Stored data entries:
---------------
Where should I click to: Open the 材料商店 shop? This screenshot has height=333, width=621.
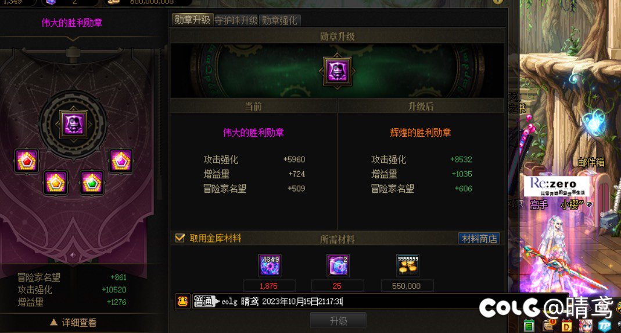479,239
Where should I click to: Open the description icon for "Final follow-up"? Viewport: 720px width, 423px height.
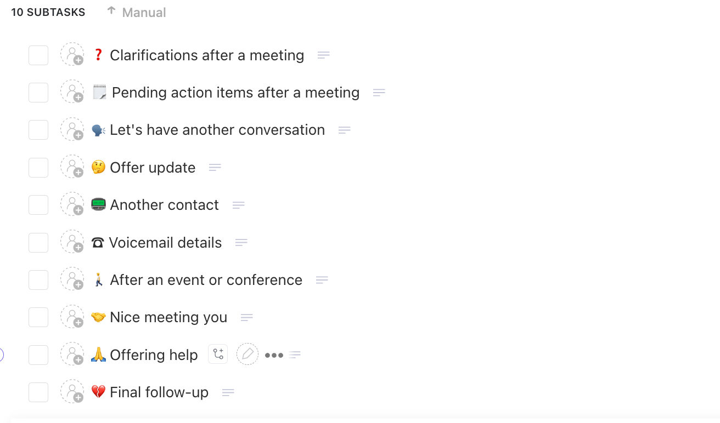[x=228, y=392]
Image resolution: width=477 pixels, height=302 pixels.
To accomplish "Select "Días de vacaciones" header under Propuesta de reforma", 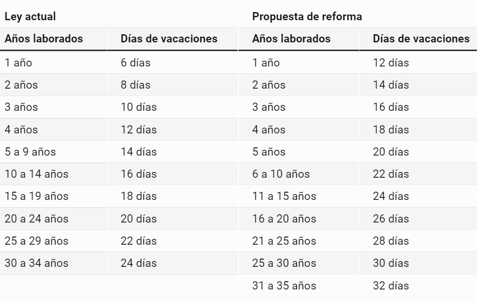I will tap(421, 39).
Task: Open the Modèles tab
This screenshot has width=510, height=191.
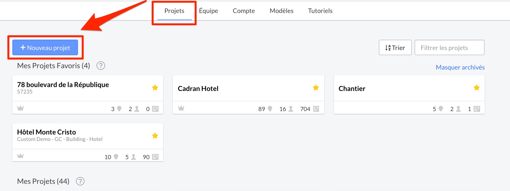Action: (282, 11)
---------------
The lines from the one containing "Task: Open the Modèles tab" through the last line of the data above are to be transcribed exactly, both included, with all pictures left out.

The answer:
Task: Open the Modèles tab
This screenshot has width=510, height=191.
Action: (282, 11)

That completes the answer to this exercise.